Moses through the power of God can master water and transformation in the text. However, water is his undoing when he hits the rock and misuses his relationship with water. Moses is the master of chaos (water) and Pharoah is the master of order (stone). It is Pharoah’s overuse of order that makes him into a tyrant.
Moses will act as a mediator between what is above and what is below. The ark is a return to the beginning. Moses will eventually go up the mountain and create a pyramid structure for the nation of Israel. On Mount Sinai the people sin with Aaron’s compromising and God wants to consume them and start again. Moses stands in the gap and acts as a mediator to allow God’s Word to fall down (like rain) to the world.
Pharaoh’s Daughter rescues Moses (2:5-6)
It is ironic but no coincidence that it is Pharaoh’s daughter that has compassion on a Hebrew infant son. It is properly placed good that can overcome the tyrant. There is heavy responsibility to do good for those who are well placed in society. Like the midwives we have another woman who comes to the rescue. The role of a woman is to nurture and look after their child until it finds its independence. Moses had ordinary parents but is now found and adopted by Pharaoh’s daughter for a royal lineage. Christ was born lowly but had a Davidic royal lineage.

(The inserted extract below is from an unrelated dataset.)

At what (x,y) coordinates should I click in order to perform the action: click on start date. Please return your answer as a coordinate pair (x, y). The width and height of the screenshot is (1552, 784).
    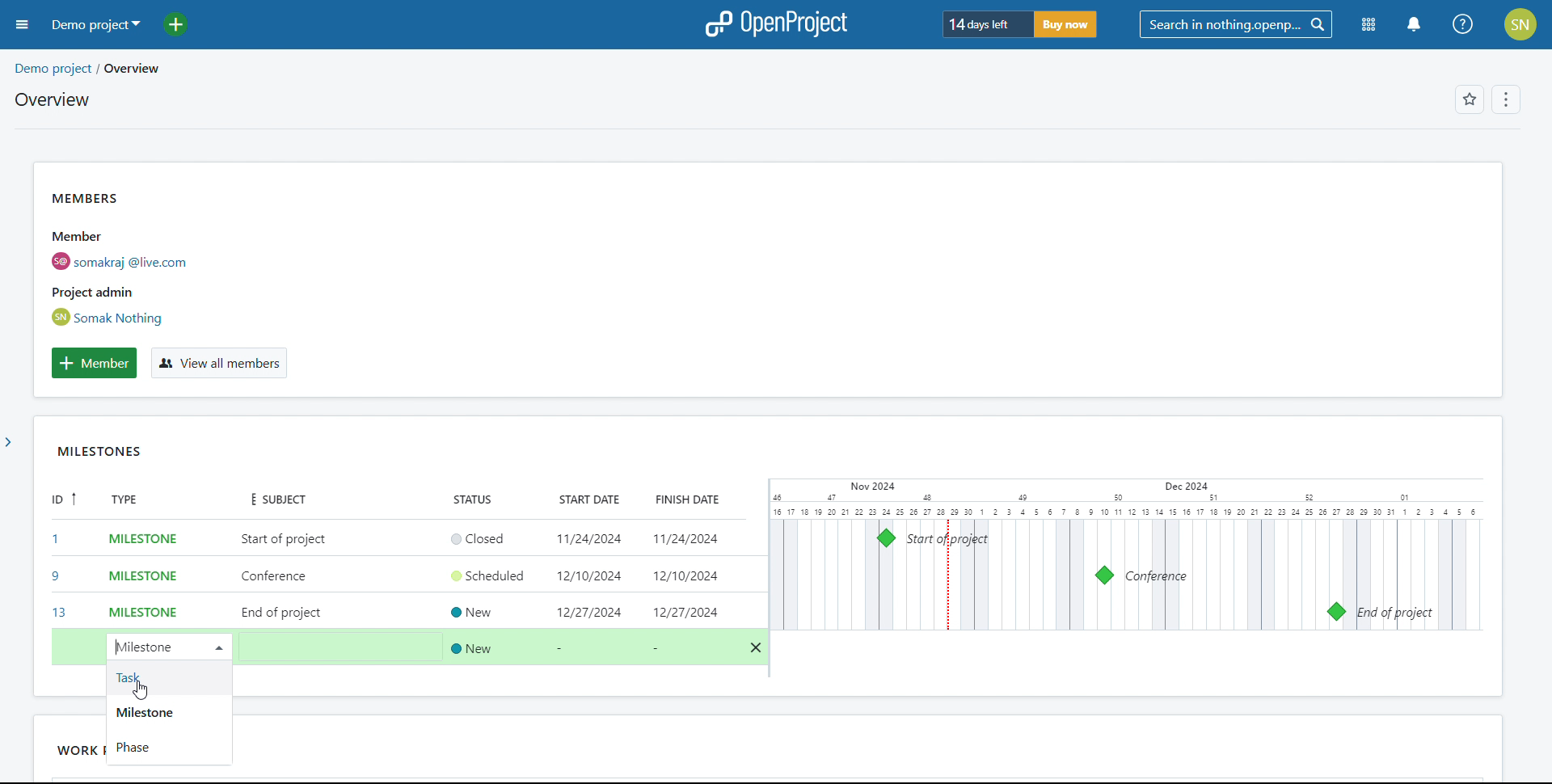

All the heroes of this narrative so far are women. Pharaoh’s daughter even sends her female servant to get Moses out of the water! The compassion is not misplaced. It is towards those that are truly helpless. This is a correct feminism that that does good. It is true maternal instincts to help the helpless and those being oppressed. All the dead Hebrew babies are at the bottom of the water while his guardians are his mother, his sister and Pharaoh’s daughter.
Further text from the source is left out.